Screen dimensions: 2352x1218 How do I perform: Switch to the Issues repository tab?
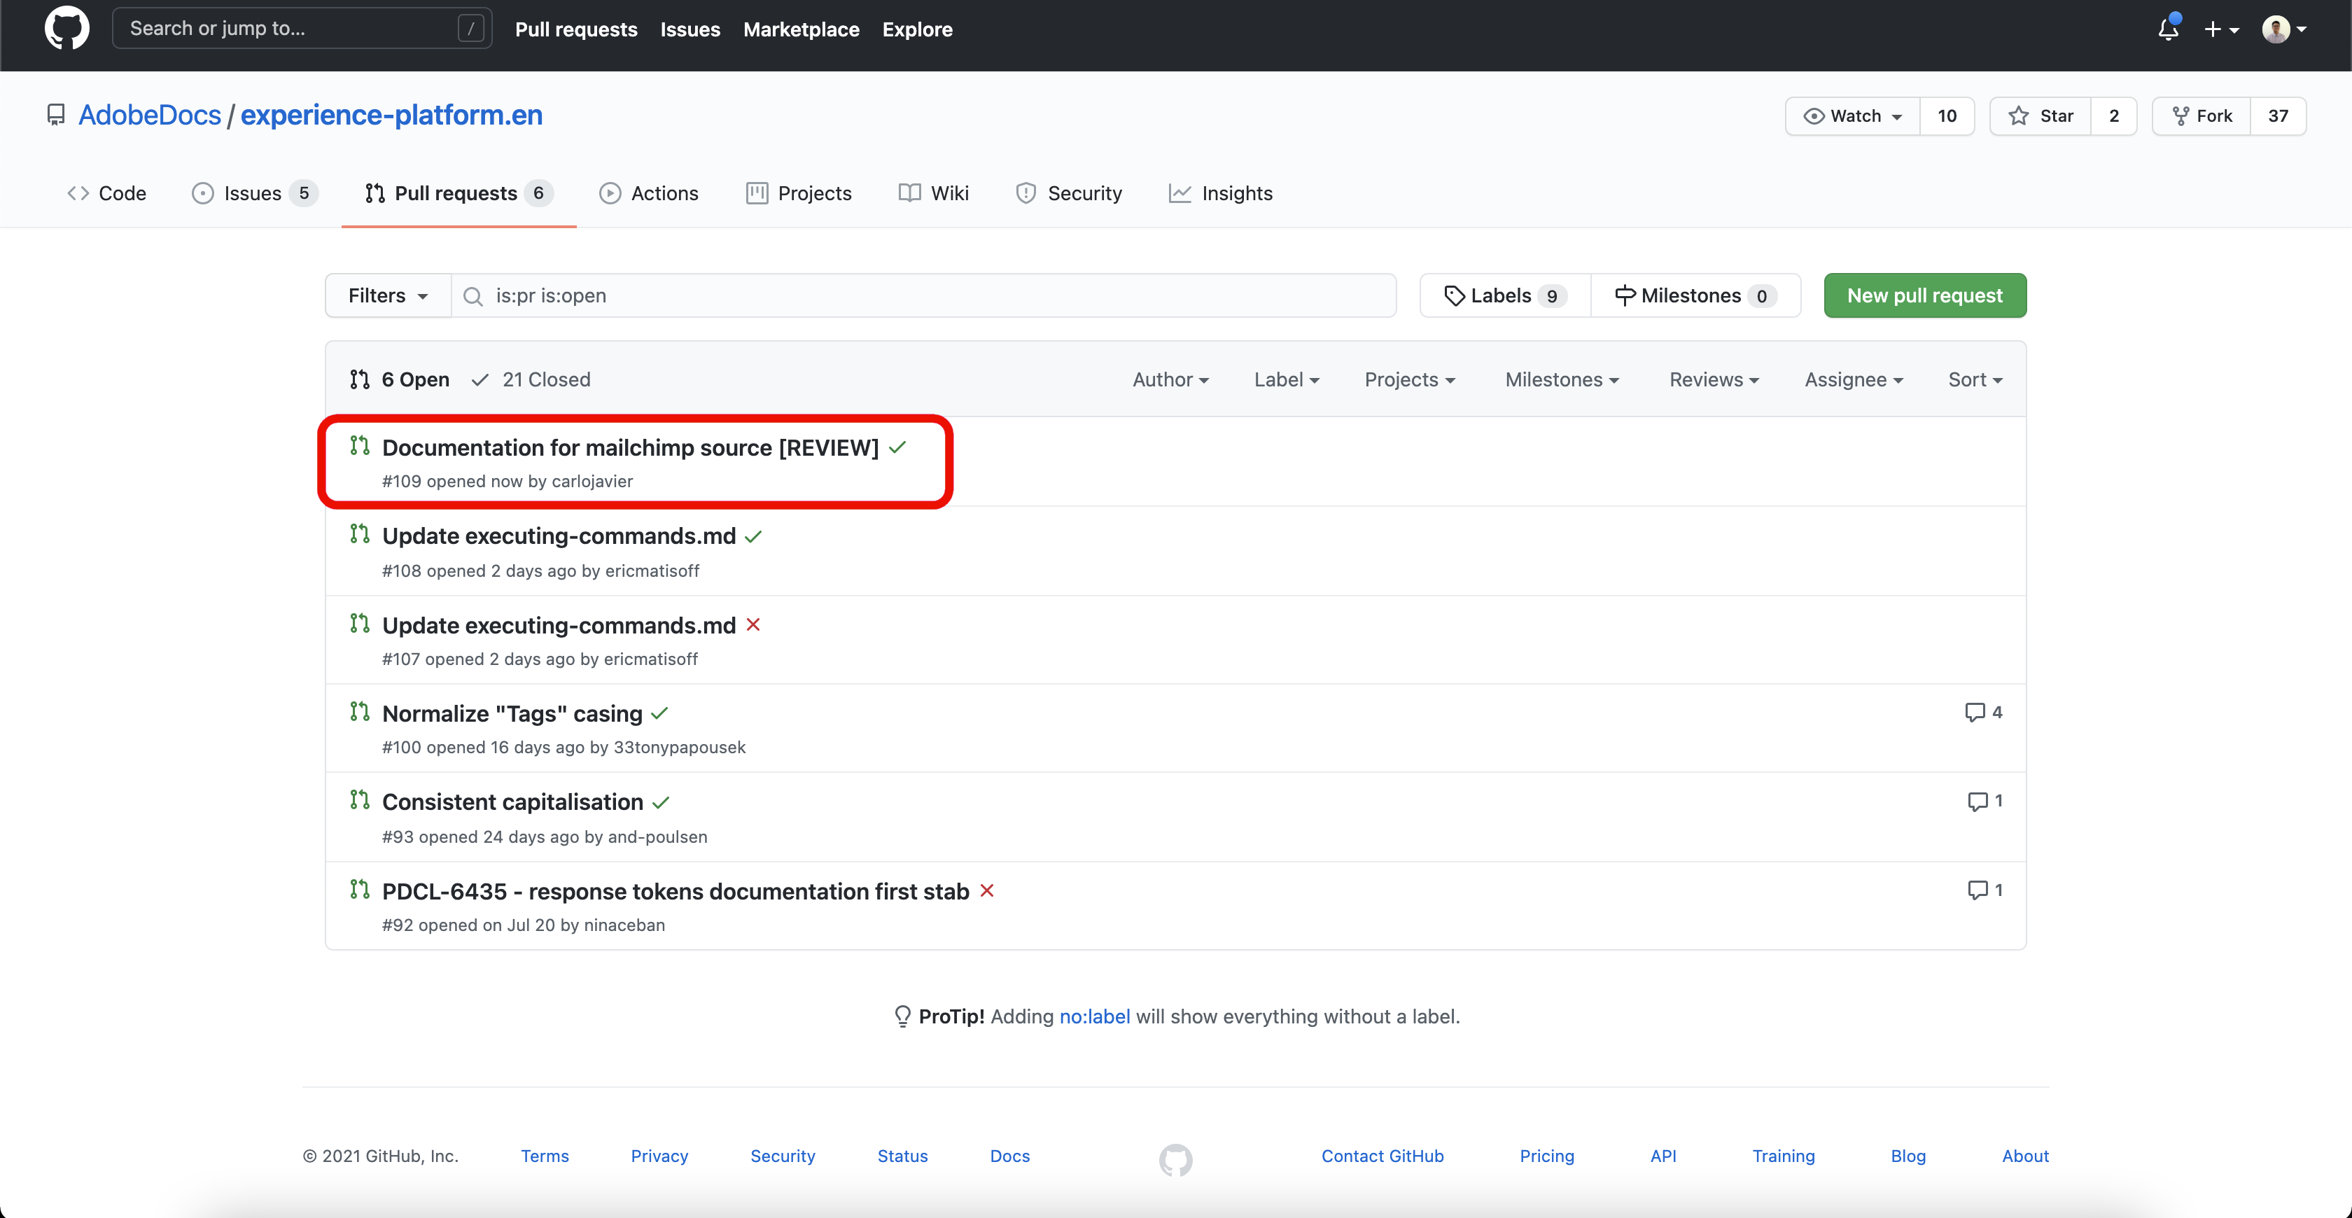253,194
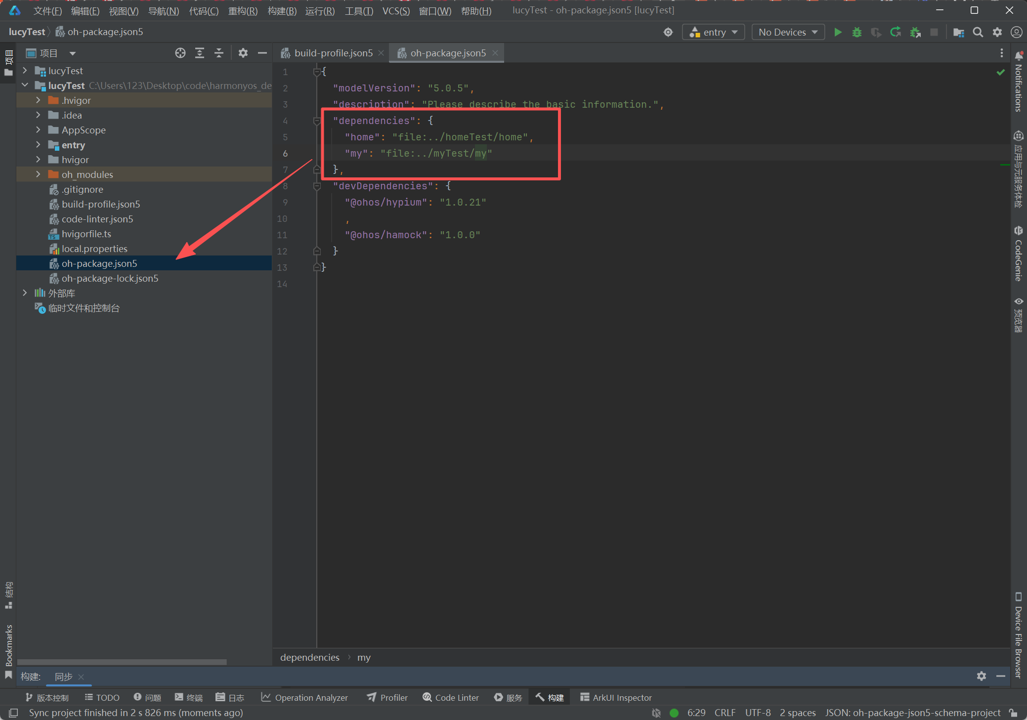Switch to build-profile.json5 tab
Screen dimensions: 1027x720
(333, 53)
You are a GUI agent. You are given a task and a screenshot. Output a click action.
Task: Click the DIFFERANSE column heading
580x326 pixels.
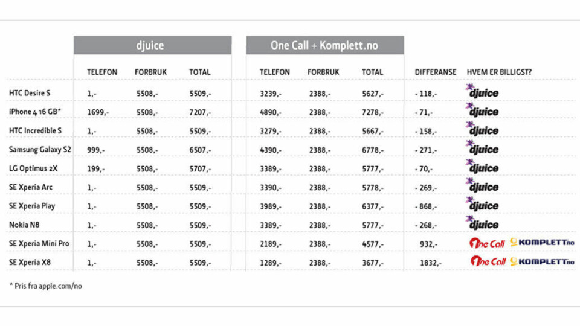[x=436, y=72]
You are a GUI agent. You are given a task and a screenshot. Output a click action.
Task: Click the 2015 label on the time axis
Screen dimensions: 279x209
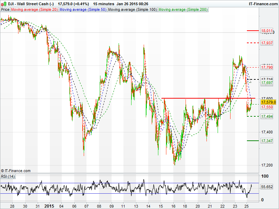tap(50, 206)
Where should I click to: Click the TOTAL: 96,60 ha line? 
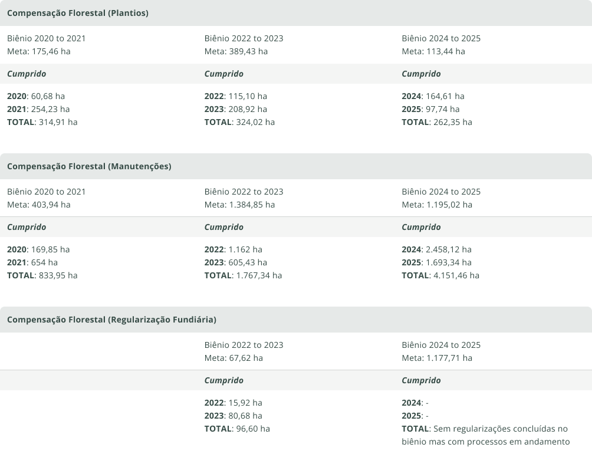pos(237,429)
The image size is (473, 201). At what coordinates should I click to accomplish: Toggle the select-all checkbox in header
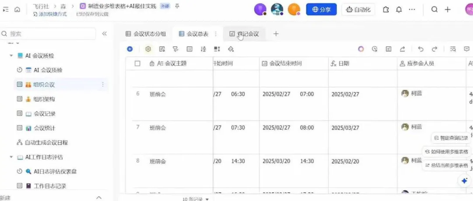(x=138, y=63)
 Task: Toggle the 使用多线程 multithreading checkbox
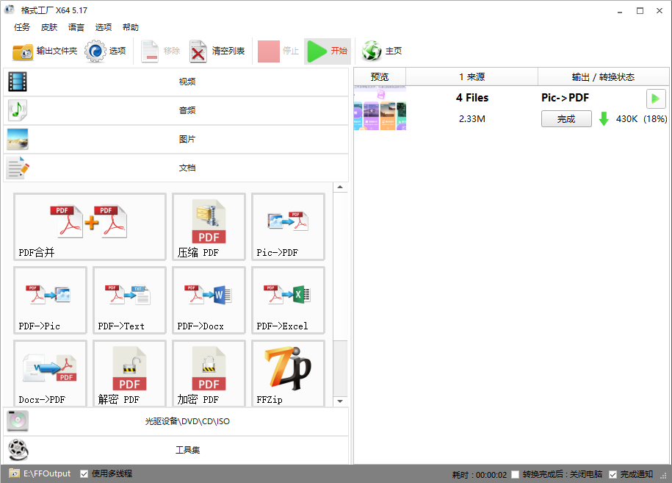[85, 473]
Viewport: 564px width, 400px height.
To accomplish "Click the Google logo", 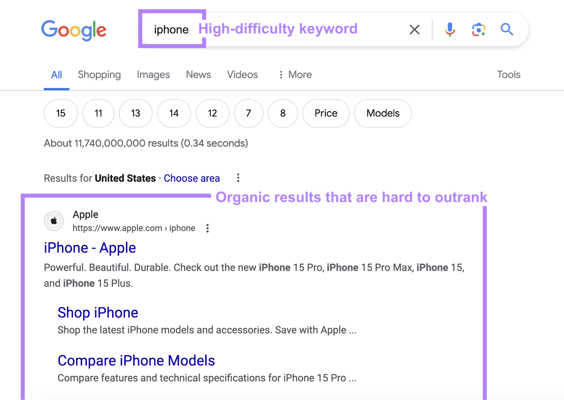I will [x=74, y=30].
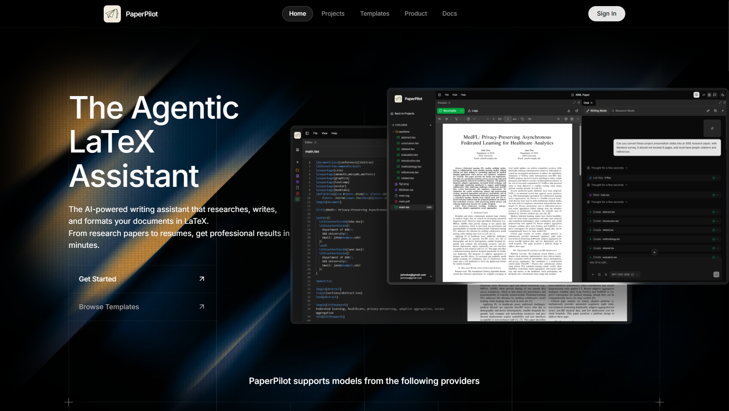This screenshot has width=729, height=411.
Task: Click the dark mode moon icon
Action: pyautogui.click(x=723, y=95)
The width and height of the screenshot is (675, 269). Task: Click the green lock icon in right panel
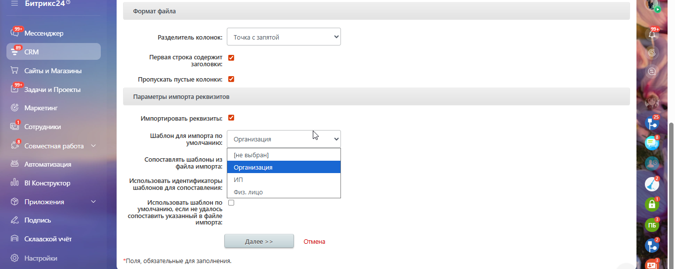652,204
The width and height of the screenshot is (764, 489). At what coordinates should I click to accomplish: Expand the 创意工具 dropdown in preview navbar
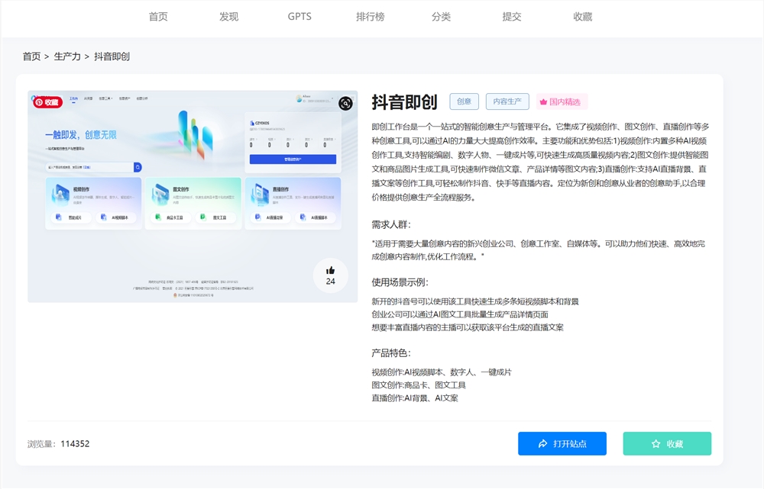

◇ ◇ ◇

→ **Aim**:
Copy the listing word for word, from the line containing "The width and height of the screenshot is (675, 269)." through the end of the listing, and leave the pictures out of your copy.

→ **Solution to this task**:
The width and height of the screenshot is (675, 269). Task: Click the green lock icon in right panel
652,204
The width and height of the screenshot is (764, 489). At what coordinates should I click to accomplish: Expand the 创意工具 dropdown in preview navbar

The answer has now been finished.